* Verifique a compreensão
**1.** Transcreva da entrevista sobre o desemprego tudo o que vai de "Associada a esta" até "em Cabo Verde?".
**2.** Indique se cada afirmação está de acordo com a entrevista sobre o desemprego, respondendo sim ou não e citando as palavras exatas que o decidem: (a) Entre 2016 e 2024 foram criados cerca de 39 mil postos de trabalho. (b) A promessa dos 45 mil postos de trabalho faz parte do programa do governo de 2021 a 2026. (c) A taxa de desemprego chegou a 10%.

* Excerto do documento

= = = = =

A taxa de desemprego baixou para um digito. Porém, 83% dos cabo-verdianos [dados da Afrosondagem] consideram que o governo falhou na criação de empregos e muitas vezes se recorda a promessa dos 45 mil postos de trabalho. Como avalia, hoje, essa promessa?

Essa promessa vem do programa do governo de 2016 a 2021. O governo foi avaliado e ganhou as eleições. De 2021 a 2026, não avançámos com a promessa dos 45 mil postos. Avançámos com a redução da taxa de desemprego para níveis até menos baixos do que os actuais. De uma previsão de chegar, talvez, a 10%, chegámos a 8%. Reduzimos de forma significativa. De 2016 a 2024, foram criados cerca de 39 mil postos de trabalho. Não foram mais porque houve destruição de postos de trabalho devido à seca, à pandemia, à guerra na Ucrânia e às crises associadas. Portanto, a narrativa do PAICV, que a comunicação social gosta de repetir, ao fixar-se nos 45 mil postos, baseia-se numa meta definida em 2016, não deste programa do governo. Quanto à Afrosondagem, é apenas uma entre várias sondagens, cujos dados variam. Não deve ser tomada como regra absoluta, até porque os resultados de hoje podem ser diferentes dos de daqui a alguns anos. É com essa perspectiva que analisamos estas questões, com tranquilidade.

Associada a esta questão, fala-se muito da emigração. As migrações estão a aumentar, com fluxos nos dois sentidos. Mas o que está a falhar na retenção de talentos em Cabo Verde?

= = = = =

* Dados registados
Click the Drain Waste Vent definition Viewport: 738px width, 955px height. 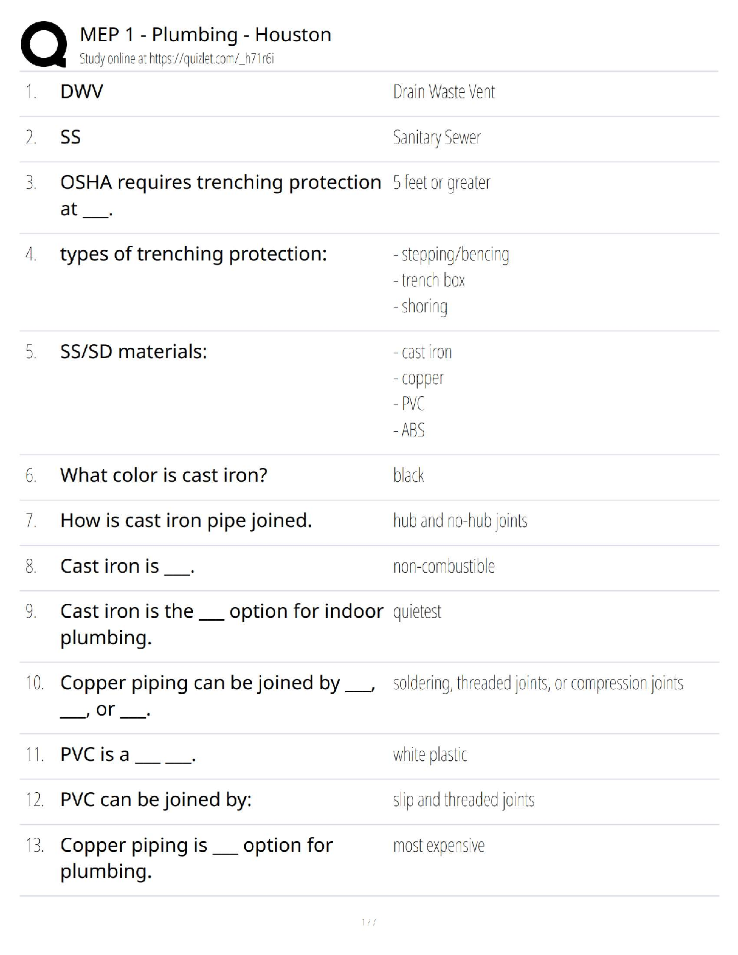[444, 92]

= = = = =

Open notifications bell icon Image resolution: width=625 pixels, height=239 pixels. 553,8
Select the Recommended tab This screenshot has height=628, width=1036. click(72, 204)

= = = = =

* Respostas numeradas
**1.**
Associada a esta questão, fala-se muito da emigração. As migrações estão a aumentar, com fluxos nos dois sentidos. Mas o que está a falhar na retenção de talentos em Cabo Verde?

**2.**
(a) Sim: "De 2016 a 2024, foram criados cerca de 39 mil postos de trabalho."
(b) Não: "De 2021 a 2026, não avançámos com a promessa dos 45 mil postos."
(c) Não: "De uma previsão de chegar, talvez, a 10%, chegámos a 8%."